::: Recorded data

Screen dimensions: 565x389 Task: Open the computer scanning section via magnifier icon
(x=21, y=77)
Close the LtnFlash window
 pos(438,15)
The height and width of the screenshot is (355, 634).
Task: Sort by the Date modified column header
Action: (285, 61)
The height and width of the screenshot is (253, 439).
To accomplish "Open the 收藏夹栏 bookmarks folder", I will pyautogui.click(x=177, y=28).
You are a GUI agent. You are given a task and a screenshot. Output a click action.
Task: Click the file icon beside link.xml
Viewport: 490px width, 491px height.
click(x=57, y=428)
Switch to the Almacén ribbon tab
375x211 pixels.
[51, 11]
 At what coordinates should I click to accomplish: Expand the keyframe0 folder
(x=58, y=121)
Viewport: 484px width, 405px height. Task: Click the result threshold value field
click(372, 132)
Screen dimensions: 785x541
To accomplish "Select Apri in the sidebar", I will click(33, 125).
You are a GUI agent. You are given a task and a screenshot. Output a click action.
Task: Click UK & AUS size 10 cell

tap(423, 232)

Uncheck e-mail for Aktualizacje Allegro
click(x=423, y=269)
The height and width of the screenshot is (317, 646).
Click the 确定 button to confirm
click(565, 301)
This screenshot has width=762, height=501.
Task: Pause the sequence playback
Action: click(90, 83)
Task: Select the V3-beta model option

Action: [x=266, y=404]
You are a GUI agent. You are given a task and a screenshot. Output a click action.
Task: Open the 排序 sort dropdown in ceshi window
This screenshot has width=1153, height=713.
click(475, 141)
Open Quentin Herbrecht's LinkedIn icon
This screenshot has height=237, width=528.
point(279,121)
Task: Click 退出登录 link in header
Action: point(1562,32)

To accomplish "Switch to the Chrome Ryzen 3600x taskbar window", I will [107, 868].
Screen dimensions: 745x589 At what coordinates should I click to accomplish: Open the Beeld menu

::::::

**What you need to do:** Present every line of the material above as a numbered list, omitting blank lines.

**Output below:**
1. Screen dimensions: 565x389 Task: Open the computer scanning section via magnifier icon
2. (x=21, y=77)
3. Close the LtnFlash window
4.  pos(438,15)
5. The height and width of the screenshot is (355, 634).
6. Task: Sort by the Date modified column header
7. Action: (285, 61)
8. The height and width of the screenshot is (253, 439).
9. To accomplish "Open the 收藏夹栏 bookmarks folder", I will pyautogui.click(x=177, y=28).
10. You are a GUI agent. You are given a task and a screenshot. Output a click action.
11. Task: Click the file icon beside link.xml
12. Viewport: 490px width, 491px height.
13. click(x=57, y=428)
14. Switch to the Almacén ribbon tab
15. 375x211 pixels.
16. [51, 11]
17.  At what coordinates should I click to accomplish: Expand the keyframe0 folder
18. (x=58, y=121)
19. Viewport: 484px width, 405px height. Task: Click the result threshold value field
20. click(372, 132)
21. Screen dimensions: 785x541
22. To accomplish "Select Apri in the sidebar", I will click(33, 125).
23. You are a GUI agent. You are given a task and a screenshot. Output a click action.
24. Task: Click UK & AUS size 10 cell
25. tap(423, 232)
26. Uncheck e-mail for Aktualizacje Allegro
27. click(x=423, y=269)
28. The height and width of the screenshot is (317, 646).
29. Click the 确定 button to confirm
30. click(565, 301)
31. This screenshot has width=762, height=501.
32. Task: Pause the sequence playback
33. Action: click(90, 83)
34. Task: Select the V3-beta model option
35. Action: [x=266, y=404]
36. You are a GUI agent. You are given a task and a screenshot. Output a click action.
37. Task: Open the 排序 sort dropdown in ceshi window
38. This screenshot has width=1153, height=713.
39. click(475, 141)
40. Open Quentin Herbrecht's LinkedIn icon
41. This screenshot has height=237, width=528.
42. point(279,121)
43. Task: Click 退出登录 link in header
44. Action: point(1562,32)
45. To accomplish "Switch to the Chrome Ryzen 3600x taskbar window", I will [107, 868].
46. Screen dimensions: 745x589 At what coordinates should I click to accomplish: Open the Beeld menu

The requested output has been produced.